◆ **THE TASK**
Nothing should differ between your answer and the records below.

Data extracted from a collection

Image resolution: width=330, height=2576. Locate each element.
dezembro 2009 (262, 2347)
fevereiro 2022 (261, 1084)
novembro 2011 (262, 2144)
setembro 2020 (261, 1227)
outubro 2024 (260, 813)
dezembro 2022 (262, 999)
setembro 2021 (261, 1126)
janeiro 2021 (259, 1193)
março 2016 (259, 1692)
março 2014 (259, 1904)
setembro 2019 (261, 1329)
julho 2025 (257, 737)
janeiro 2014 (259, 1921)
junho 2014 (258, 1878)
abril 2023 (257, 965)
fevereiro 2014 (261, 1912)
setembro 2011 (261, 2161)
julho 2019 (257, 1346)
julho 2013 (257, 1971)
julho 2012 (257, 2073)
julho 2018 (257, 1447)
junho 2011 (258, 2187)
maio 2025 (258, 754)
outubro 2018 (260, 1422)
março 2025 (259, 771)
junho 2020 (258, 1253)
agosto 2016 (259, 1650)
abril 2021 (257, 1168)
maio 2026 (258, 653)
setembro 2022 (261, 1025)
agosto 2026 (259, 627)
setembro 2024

◆ **ANSWER SECTION**
Image resolution: width=330, height=2576. Locate each element.
dezembro 2009 (262, 2347)
fevereiro 2022 (261, 1084)
novembro 2011 (262, 2144)
setembro 2020 (261, 1227)
outubro 2024 (260, 813)
dezembro 2022 (262, 999)
setembro 2021 (261, 1126)
janeiro 2021 (259, 1193)
março 2016 (259, 1692)
março 2014 (259, 1904)
setembro 2019 (261, 1329)
julho 2025 (257, 737)
janeiro 2014 (259, 1921)
junho 2014 (258, 1878)
abril 2023 (257, 965)
fevereiro 2014 (261, 1912)
setembro 2011 (261, 2161)
julho 2019 (257, 1346)
julho 2013 (257, 1971)
julho 2012 (257, 2073)
julho 2018 (257, 1447)
junho 2011 (258, 2187)
maio 2025 (258, 754)
outubro 2018 (260, 1422)
março 2025 (259, 771)
junho 2020 (258, 1253)
agosto 2016 (259, 1650)
abril 2021 (257, 1168)
maio 2026 (258, 653)
setembro 2022 (261, 1025)
agosto 2026 (259, 627)
setembro 2024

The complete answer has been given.